Thiem machte Ende März öffentlich, dass ihm sein rechtes Handgelenk wieder Schmerzen bereite. Jenes Handgelenk, in dem er sich im Juni 2021 auf Mallorca einen Einriss in der Sehnenscheide und der dazugehörigen Gelenkskapsel zugezogen hatte. „Dieses komische Gefühl im Handgelenk ist wieder zurückgekommen, gepaart mit leichten Schmerzen“, erzählte er.

Thiem hatte sich schon davor gleich nach den Australian Open von Coach Benjamin Ebrahimzadeh getrennt und kehrte unter die Fittiche seines Vaters Wolfgang zurück. Sein Manager war seit Februar 2023 sein jüngerer Bruder Moritz. Diese intensive Familieneinbindung ebenso auch wie der Umgang mit seiner Entourage wie einige unglücklich verlaufene Trennungen wie u. a. von Langzeitcoach Günter Bresnik, sorgten immer wieder für Kritik.

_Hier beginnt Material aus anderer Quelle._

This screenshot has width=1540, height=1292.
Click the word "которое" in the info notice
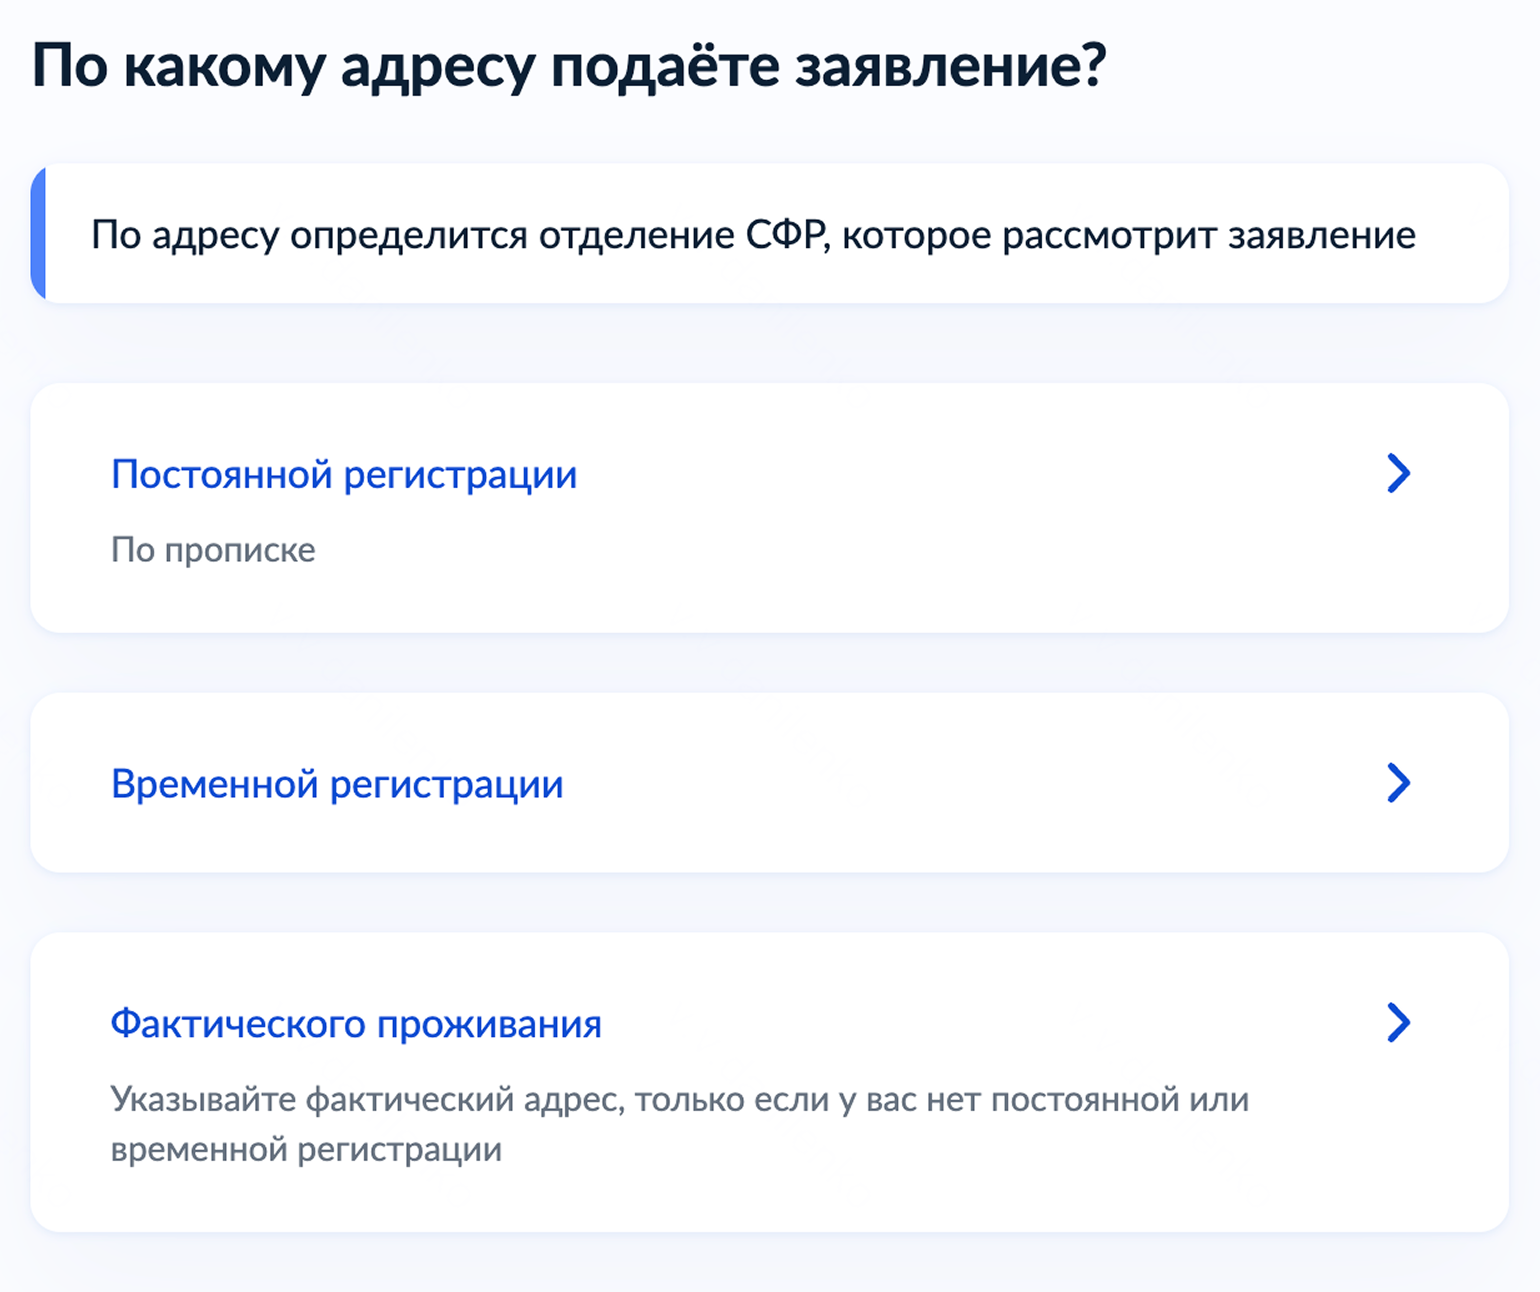coord(915,236)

Große Siege, begeisternde Spiele

Was bleibt, ist neben den vielen schönen Momenten für Tennisfans auch ein bitterer Beigeschmack, denn das Potenzial von Thiem war ein noch weit größeres.

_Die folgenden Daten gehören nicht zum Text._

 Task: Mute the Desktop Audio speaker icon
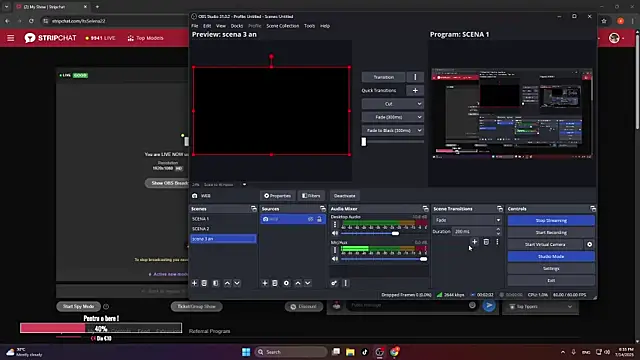pyautogui.click(x=335, y=233)
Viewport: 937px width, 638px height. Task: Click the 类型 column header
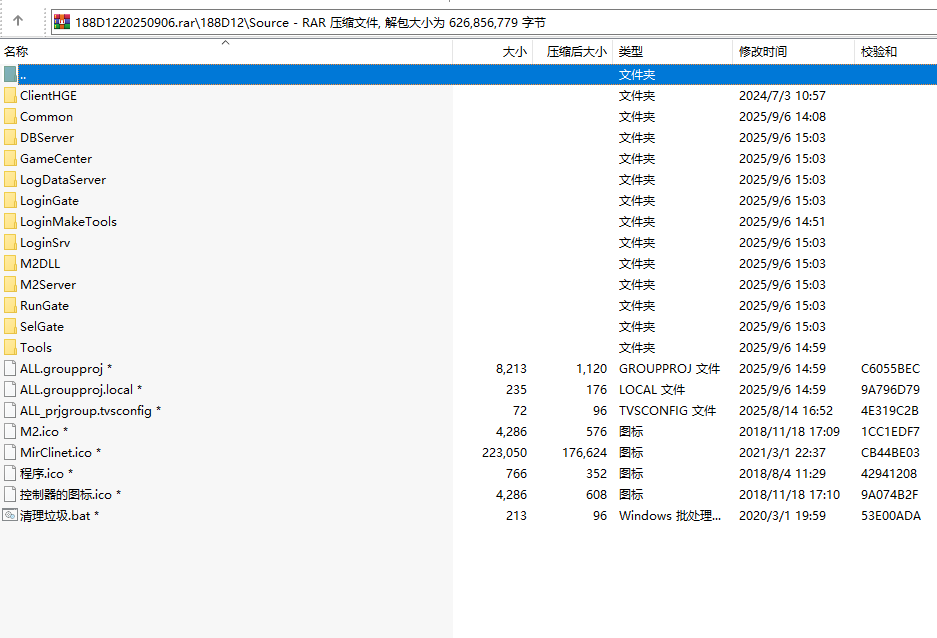(x=630, y=52)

Melzer über Thiem: „Müssen dankbar sein“

Der Abschied von Dominic Thiem hat hohe Wellen in der Tenniswelt geschlagen. Als einer der Ersten reagierte Jürgen Melzer: „Tennis-Österreich und jeder Tennisfan international muss dankbar sein für die schönen Momente, die er uns beschert hat.“ Für Melzer ist das frühe Karriereaus „extrem schade“.

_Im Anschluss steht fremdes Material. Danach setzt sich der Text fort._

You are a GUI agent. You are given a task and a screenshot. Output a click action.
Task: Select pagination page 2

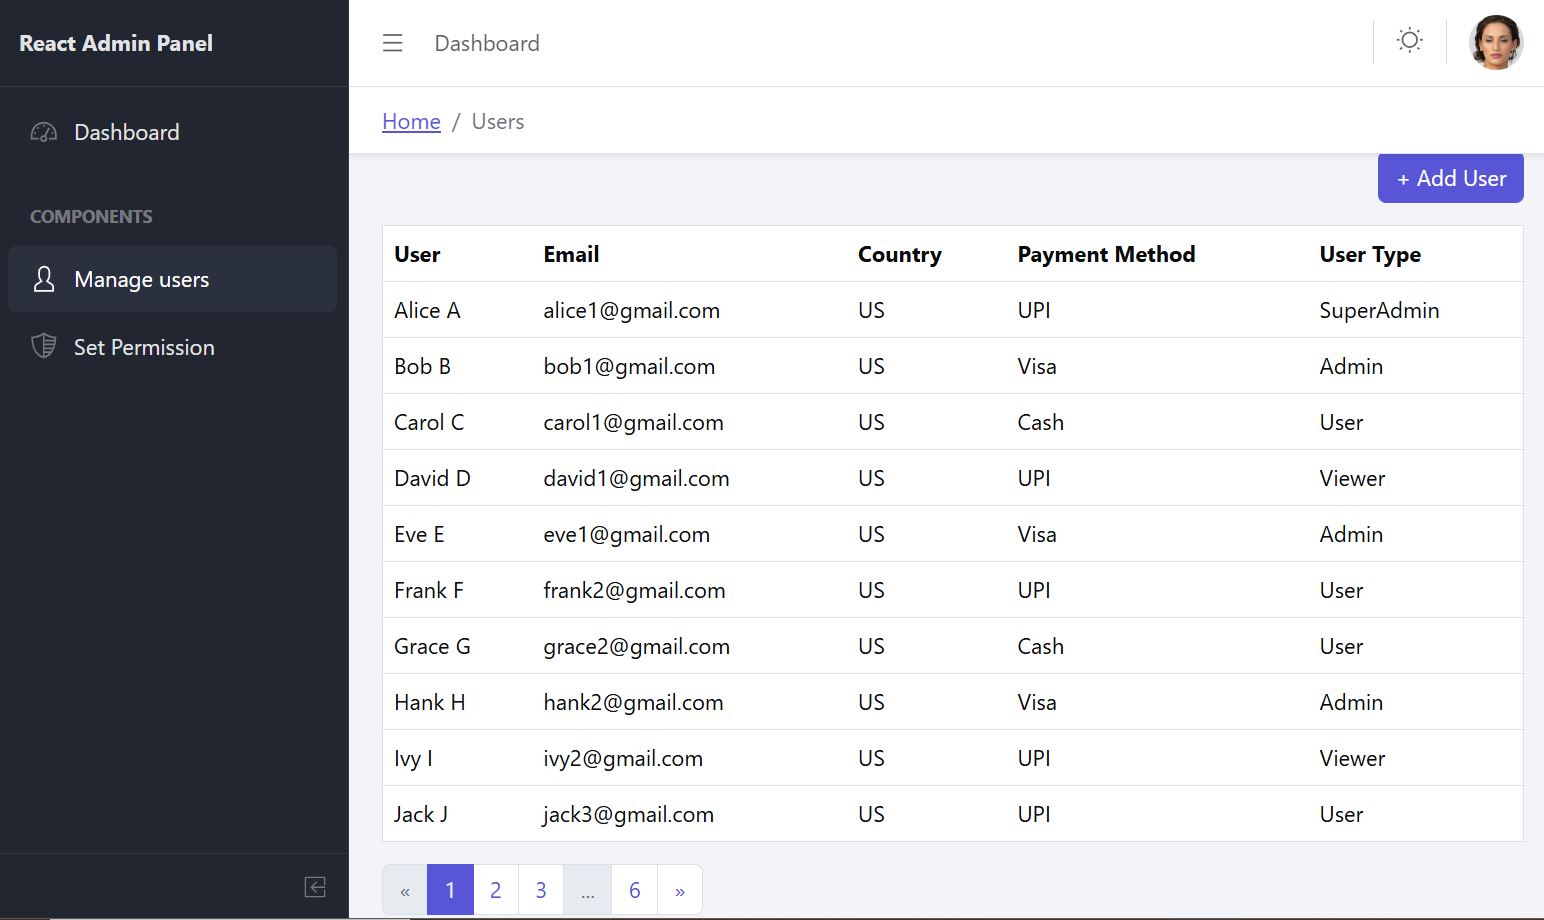coord(495,889)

Seine herausragende Ästhetik, die einhändige Rückhand als sein Markenzeichen und die eigentlich stärkere Vorhand mit enormen Drallgeschwindigkeiten trieben auch ganz große Gegner wie Roger Federer (Bilanz: 5:2 Siege), Rafael Nadal (6:10) und Novak Djokovic (5:7) zur Verzweiflung. Thiem ist einer von nur zwei Spielern mit zumindest je fünf Siegen gegen die „Big Three“.

Ein „Superstar“ aus Österreich

2020 wurde Thiem zu Österreichs Sportler des Jahres gekürt. Er behauptete sich fast fünfeinhalb Jahre in den Top Ten und lag fast ein Jahr auf Platz drei. „Der Bursche hat mich kein einziges Mal gefragt, wann das Training vorbei ist“, erzählte Ex-Coach Bresnik einmal. Diese Einstellung, aber auch der große finanzielle und zeitliche Einsatz der gesamten Familie Thiem waren wichtige Erfolgsbausteine.

Thiem war und ist auf der ATP-Tour wegen seiner Bescheidenheit, guten Manieren und Freundlichkeit sehr beliebt. Selbst Federer hatte ihn bei den French Open 2019 als „Superstar“ bezeichnet. Als dieser wird er in Österreich auch in Erinnerung bleiben.